Exercise directions →
In full and without alteration, write out the records.

Dataset content →
━━━━━━━━━━
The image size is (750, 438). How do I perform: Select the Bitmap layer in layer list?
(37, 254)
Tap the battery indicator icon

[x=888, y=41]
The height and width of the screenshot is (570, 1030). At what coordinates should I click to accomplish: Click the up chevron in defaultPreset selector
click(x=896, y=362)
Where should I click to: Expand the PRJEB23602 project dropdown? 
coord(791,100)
━━━━━━━━━━
Your solution →
The image size is (750, 438). How do I perform: Select the Bitmap layer in layer list?
(37, 254)
Tap the battery indicator icon

[x=888, y=41]
The height and width of the screenshot is (570, 1030). At what coordinates should I click to accomplish: Click the up chevron in defaultPreset selector
click(x=896, y=362)
Where should I click to: Expand the PRJEB23602 project dropdown? 
coord(791,100)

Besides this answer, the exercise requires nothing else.